To override profile's Auto IPSec Tunnel configuration:

Procedure

  1. Go to Configuration → Devices → Device Overrides.

    The Device Overrides screen displays. This screen lists devices within the managed network.

  2. Select an access point.

    The selected access point's configuration menu displays.

  3. Expand Profile Overrides → Security and select Auto IPSec Tunnel.

    The Auto IPSec Tunnel configuration screen displays.

    Click to expand in new window
    Profile Overrides - Security - Auto IPSec Tunnel Configuration Screen
    GUID-6C26B677-62A1-485B-A59C-545EA5C2CC9D-low.png
  4. Refer to the following table to configure the Auto IPSec Tunnel settings:

    Group ID

    Configure the ID string used for IKE authentication. String length can be between 1 and 64 characters.

    Authentication Type

    Set the IPSec Authentication Type. Options include PSK (Pre Shared Key) or RSA.

    Authentication Key

    Set the common key for authentication between the remote tunnel peer. Key length is between 8 and 21 characters.

    IKE Version

    Configure the IKE version to use. The available options are: ikev1-main, ikev1- aggr and ikev2.

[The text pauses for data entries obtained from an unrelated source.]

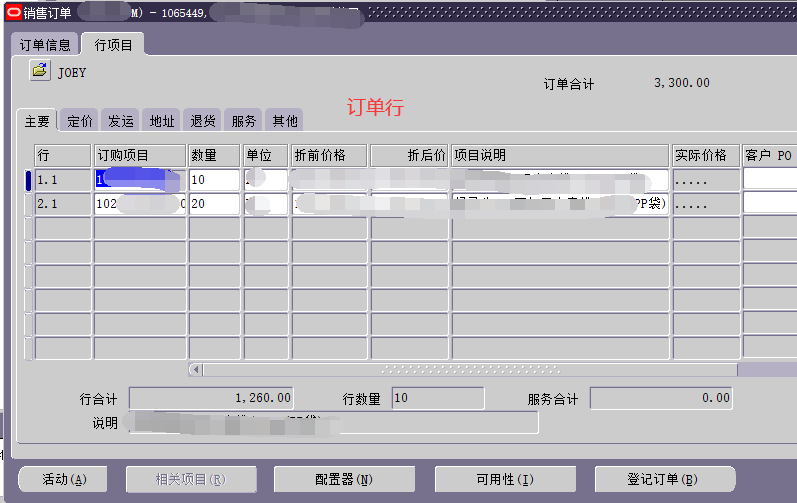Screen dimensions: 797x503
Task: Open the 配置器(N) button
Action: tap(344, 479)
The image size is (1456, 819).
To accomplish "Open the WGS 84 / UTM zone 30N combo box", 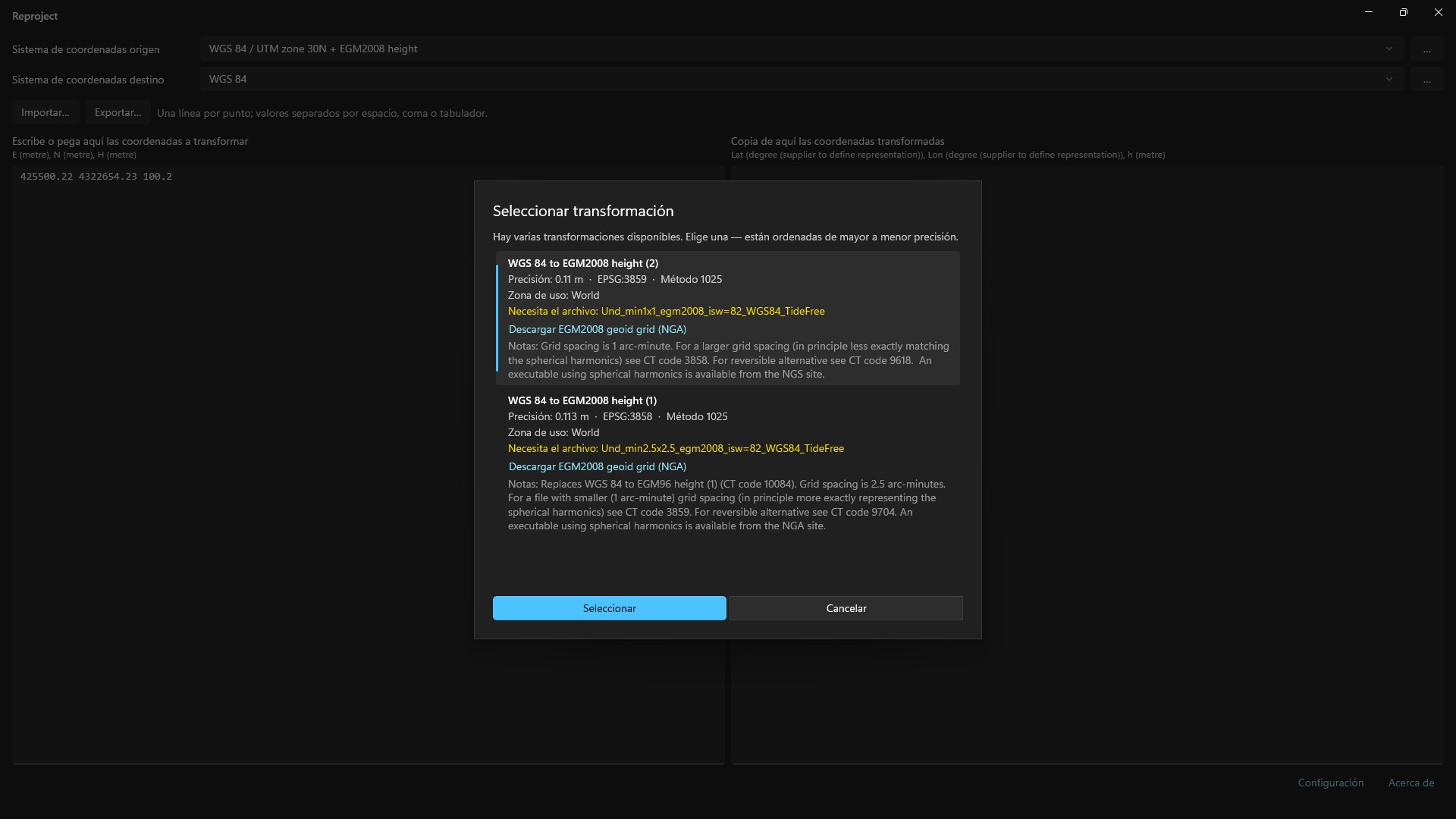I will pos(802,49).
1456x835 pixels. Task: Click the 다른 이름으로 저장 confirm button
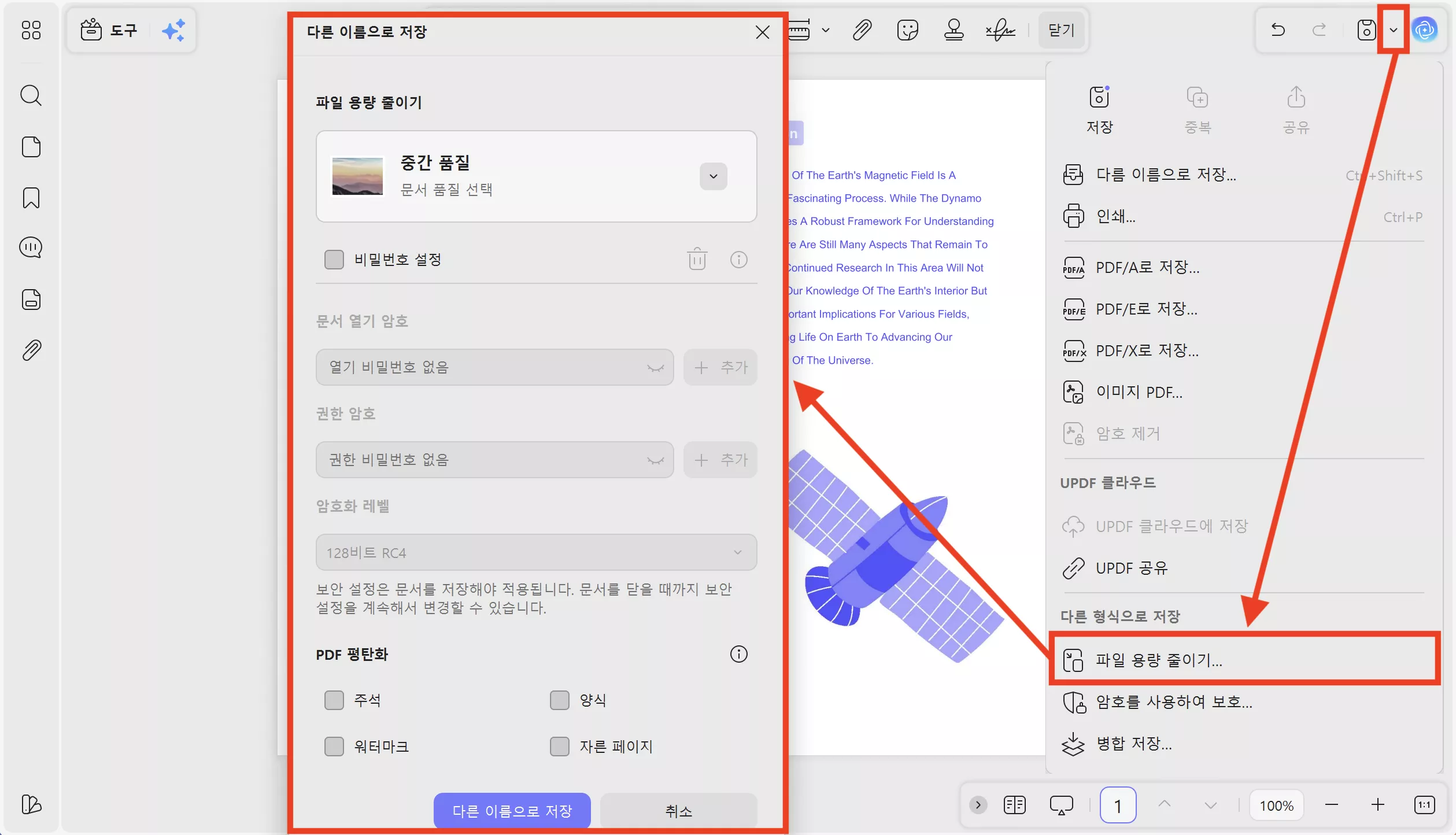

    Enable NAT after IPSec

    Select this option to enable NAT after IPSec. Enable this if there are NATted networks behind VPN tunnels.

    Use Unique ID

    In scenarios having different access points behind different NAT boxes and routers have the same IP address, it is not possible to create a tunnel between the wireless controller and the access point because the wireless controller does not identify the access point uniquely. When this option is selected, each access point behind a same NAT box or router will have an unique ID which is used to create the VPN tunnel.

    Re-Authentication

    Select this option to re-authenticate the key on a IKE rekey. This setting is disabled by default.

    IKE Life Time

    Set a lifetime in either seconds (600 - 86,400), minutes (10 - 1,440), hours (1 - 24), or days (1) for IKE security association duration. The default setting is 8600 seconds.

  5. Click OK to save the Auto IPSec Tunnel configuration changes.

    Click Reset to revert to the last saved configuration.